The company agreed to pay $3.5 million to resolve a state investigation into its use of “no poach” deals, which effectively reduced competition, wages and opportunities for workers, New York Attorney General Letitia James said Wednesday in a statement.

“New Yorkers deserve fair pay for their hard work and experience in their fields, and their career growth should never be threatened by a company’s desire to save money on wages,” James said.

The settlement is the latest effort by James to end the use of no-poach agreements. The state struck similar deals in 2022 with AmTrust Title Insurance Co., First Nationwide Title Agency and Stewart Title Guaranty Corp. A multi-state accord in 2019 ended the use of no-poach deals by fast-food franchisers Dunkin’, Arby’s, Five Guys and Little Caesars.

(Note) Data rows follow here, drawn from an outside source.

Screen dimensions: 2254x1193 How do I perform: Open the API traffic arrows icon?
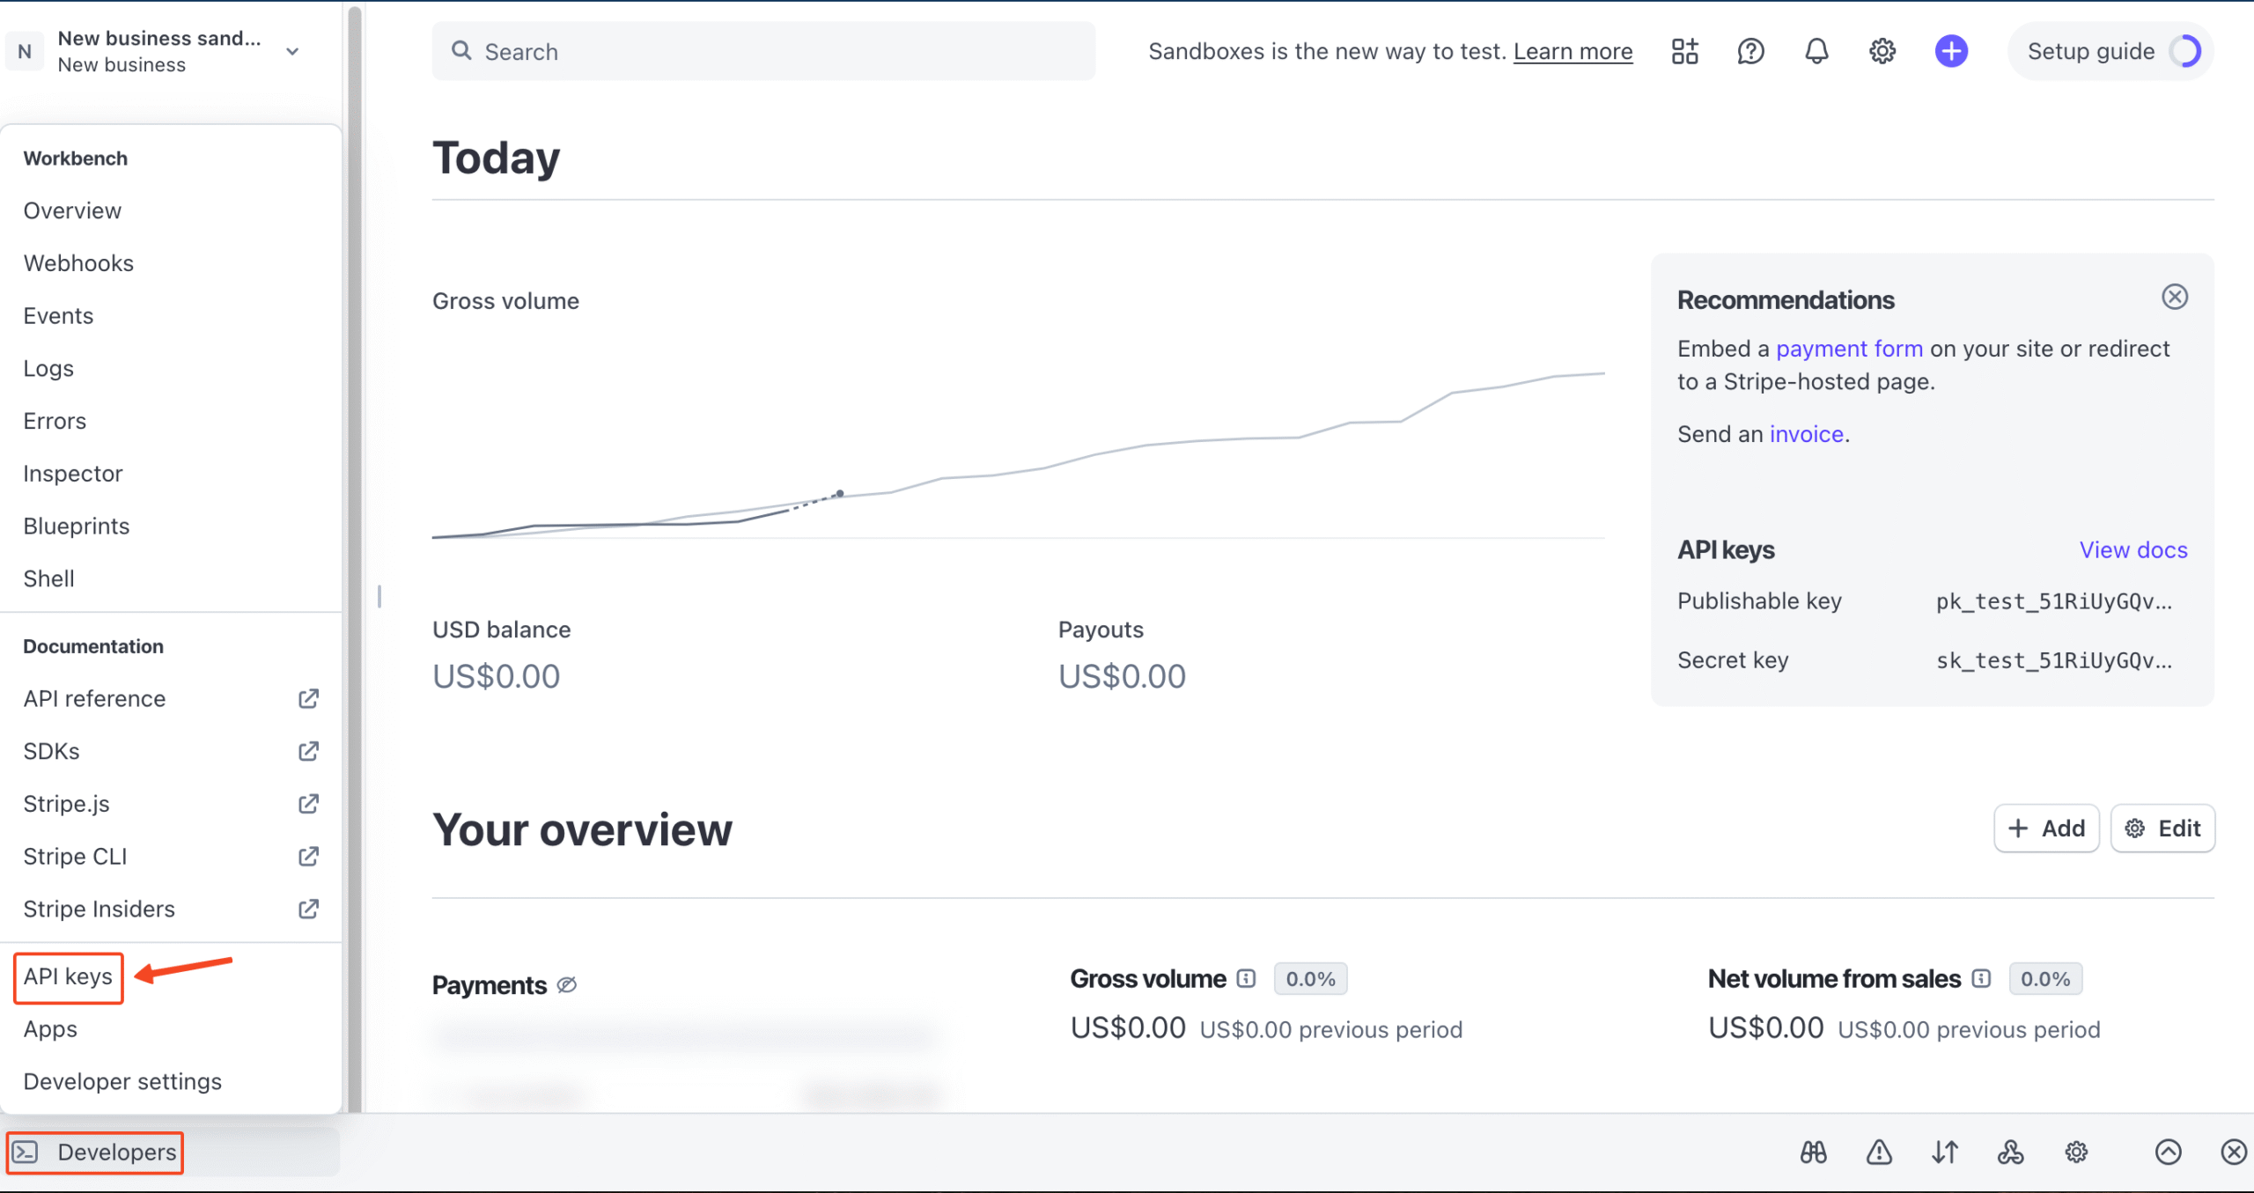1945,1152
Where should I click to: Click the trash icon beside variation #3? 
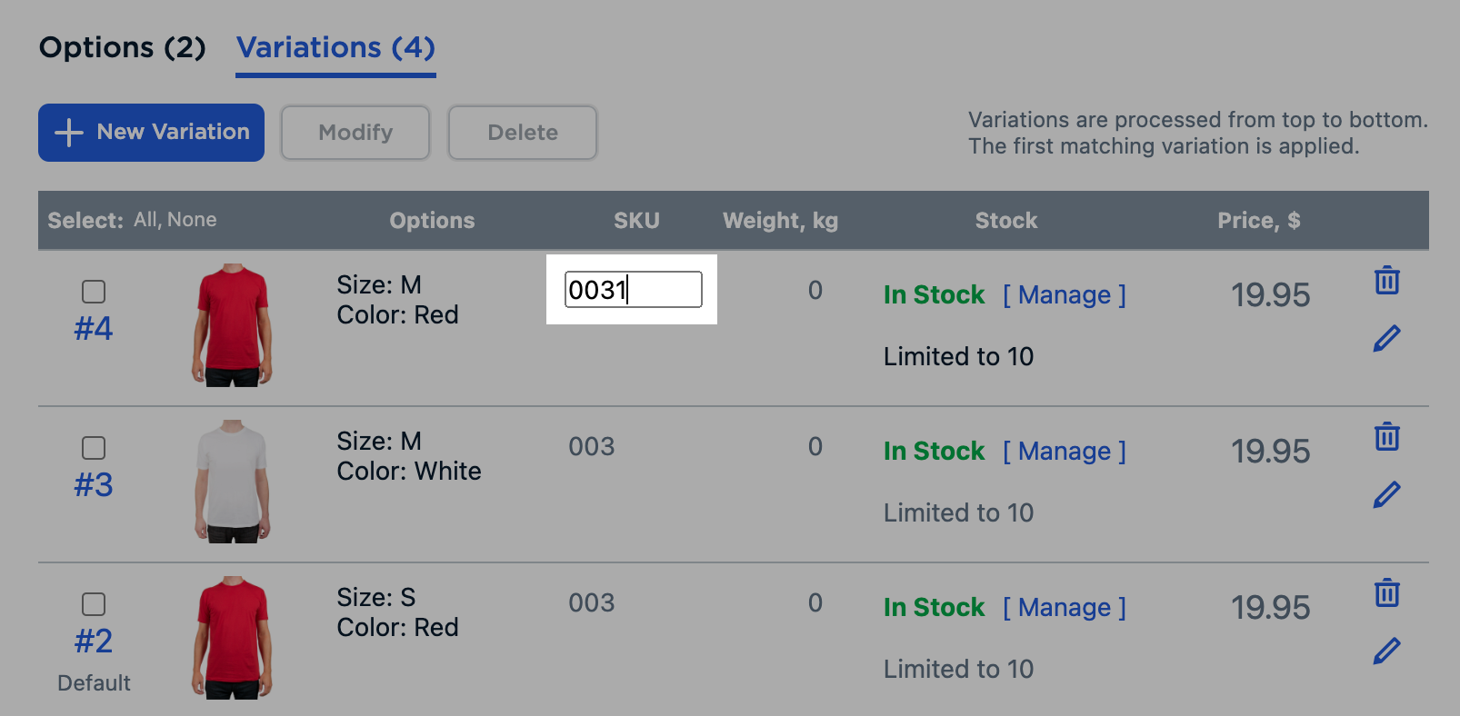pyautogui.click(x=1387, y=437)
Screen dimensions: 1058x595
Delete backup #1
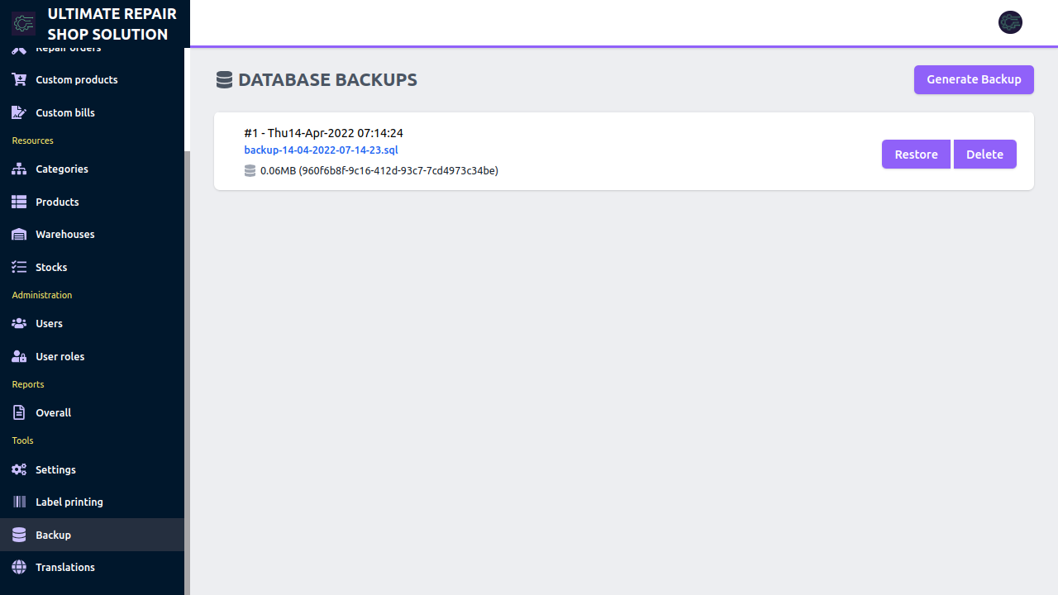click(984, 155)
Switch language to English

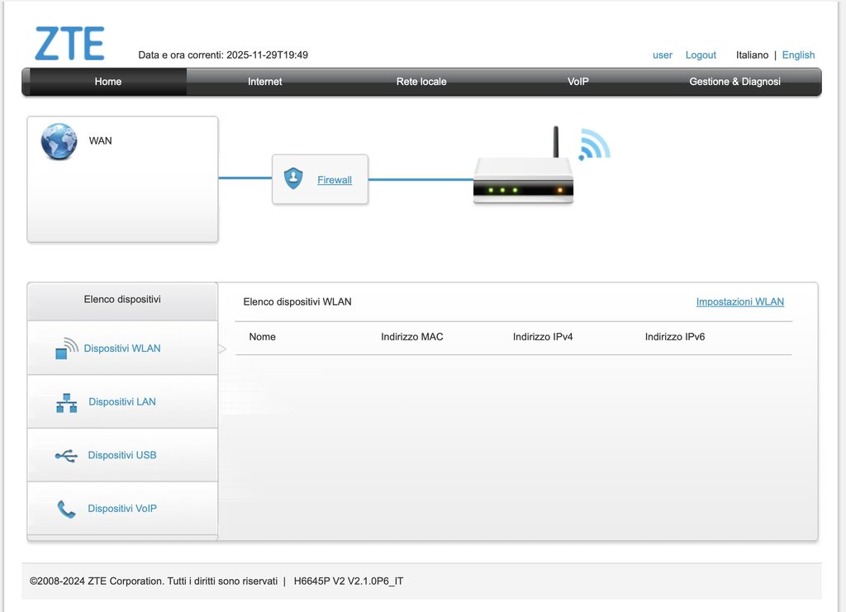tap(798, 55)
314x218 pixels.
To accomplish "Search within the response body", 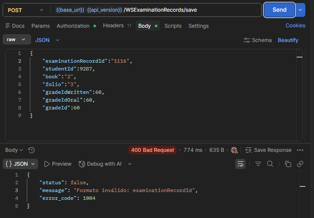I will coord(270,164).
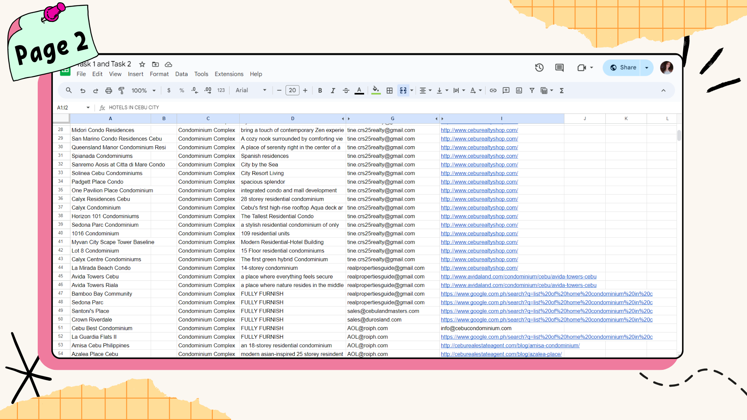Open the Amisa condominium blog link
Image resolution: width=747 pixels, height=420 pixels.
tap(510, 345)
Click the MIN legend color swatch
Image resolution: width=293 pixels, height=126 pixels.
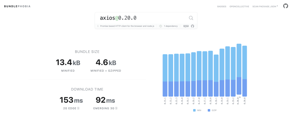coord(194,110)
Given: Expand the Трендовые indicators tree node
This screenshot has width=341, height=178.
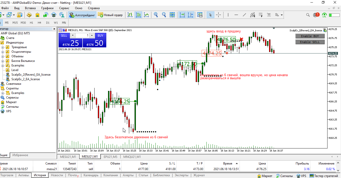Looking at the screenshot, I should 3,47.
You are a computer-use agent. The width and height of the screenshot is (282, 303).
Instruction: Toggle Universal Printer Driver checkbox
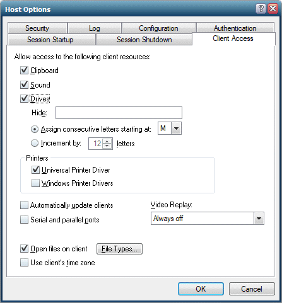coord(35,170)
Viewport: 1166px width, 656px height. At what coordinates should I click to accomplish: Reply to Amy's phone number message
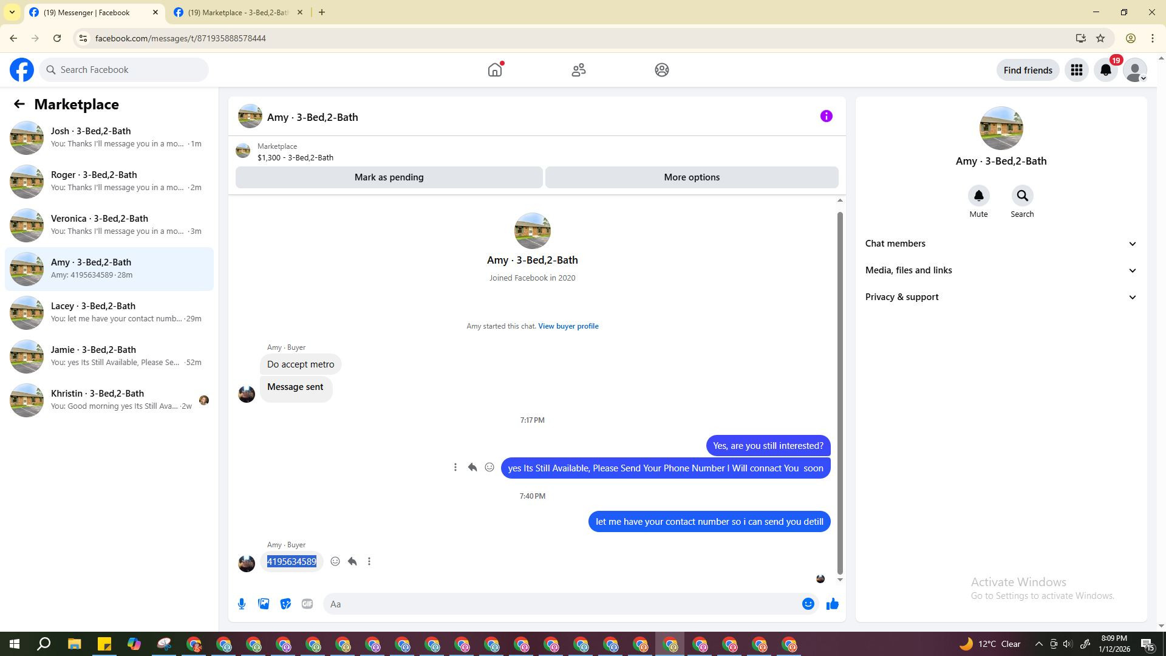click(352, 561)
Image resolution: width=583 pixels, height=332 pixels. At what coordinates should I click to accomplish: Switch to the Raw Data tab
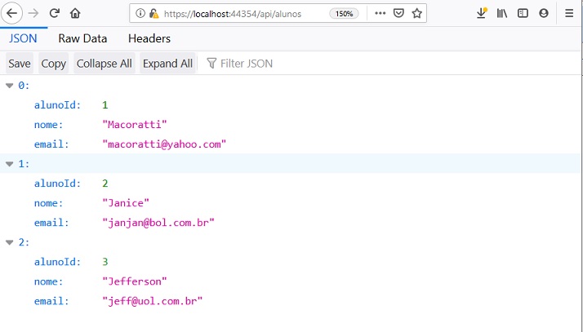click(82, 38)
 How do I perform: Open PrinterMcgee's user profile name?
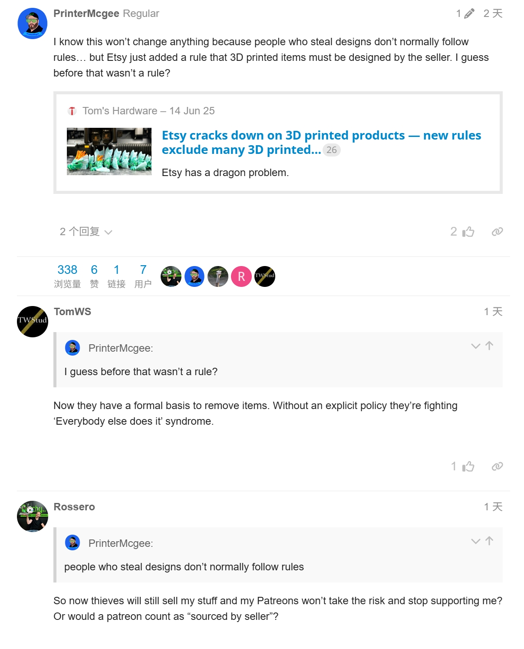click(86, 13)
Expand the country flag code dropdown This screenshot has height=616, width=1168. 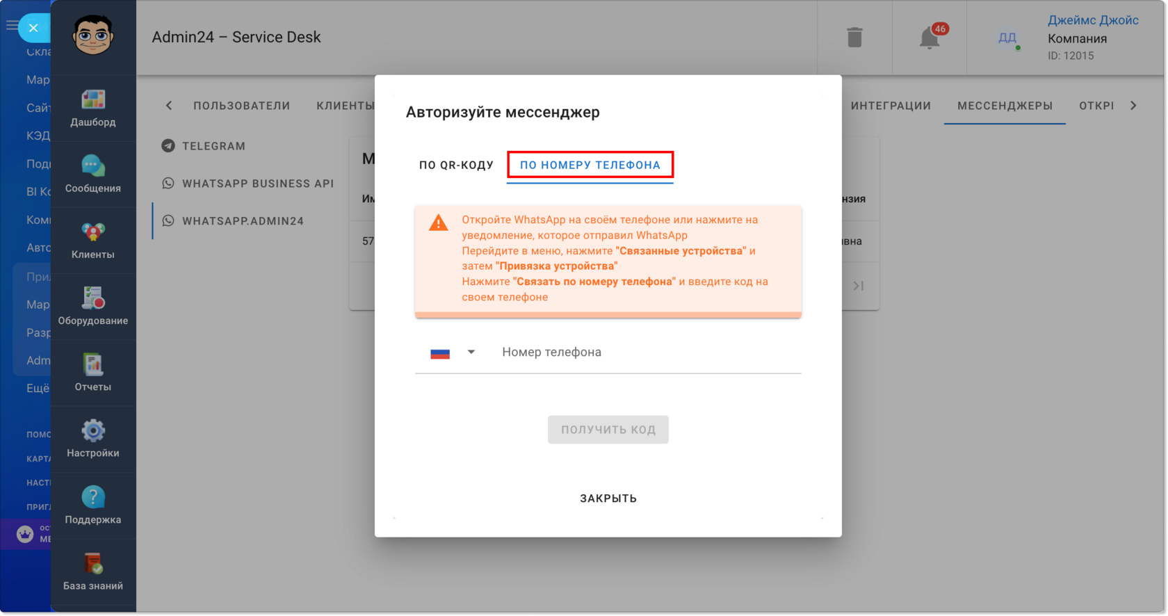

The Fidelity probe uncovered both verbal and written no-poach deals, some of which “are intended to last even after the term of any business relationship has ended,” according to a copy of the agreement. In addition to documents handed over by Fidelity, the attorney general’s office analyzed market data and got information and testimony from other companies in the industry.

The deal was signed by Fidelity’s chief legal officer, Peter Sadowski.

Lisa Foxworthy-Parker, a representative of the Jacksonville, Florida-based company, didn’t immediately respond to a message seeking comment.

Under the deal, Fidelity agreed that for the next decade it will quickly alert the attorney general if it discovers any internal violations of the settlement or becomes aware of any competitors entering into no-poach agreements.

Fidelity also agreed to pay New York $1 million for every no-poach agreement that it fails to tell the state about “regardless of whether Fidelity was a participant in the agreement,” according to the document.

The title insurer will also be on the hook for New York’s legal fees if the state is forced to go to court to enforce the settlement.